**EXERCISE REQUIREMENTS**: Every line from the one containing "Task: Select the Basic plan card" through the end of the data is to be copied exactly, and nothing outside that range.

**Stored records**:
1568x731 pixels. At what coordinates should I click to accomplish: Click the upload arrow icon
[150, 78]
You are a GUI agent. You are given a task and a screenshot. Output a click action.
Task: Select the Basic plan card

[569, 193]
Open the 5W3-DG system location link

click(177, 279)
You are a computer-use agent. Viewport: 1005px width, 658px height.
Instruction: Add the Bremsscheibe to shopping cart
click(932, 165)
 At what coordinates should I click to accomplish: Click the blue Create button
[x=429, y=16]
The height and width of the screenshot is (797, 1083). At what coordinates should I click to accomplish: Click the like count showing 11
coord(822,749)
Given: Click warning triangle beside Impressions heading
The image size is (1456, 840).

**RESPONSE BOX**:
Task: Select the Basic plan card

[569, 193]
Open the 5W3-DG system location link

click(177, 279)
You are a computer-use agent. Viewport: 1005px width, 658px height.
Instruction: Add the Bremsscheibe to shopping cart
click(932, 165)
 At what coordinates should I click to accomplish: Click the blue Create button
[x=429, y=16]
The height and width of the screenshot is (797, 1083). At what coordinates should I click to accomplish: Click the like count showing 11
coord(822,749)
Given: Click warning triangle beside Impressions heading
The image size is (1456, 840).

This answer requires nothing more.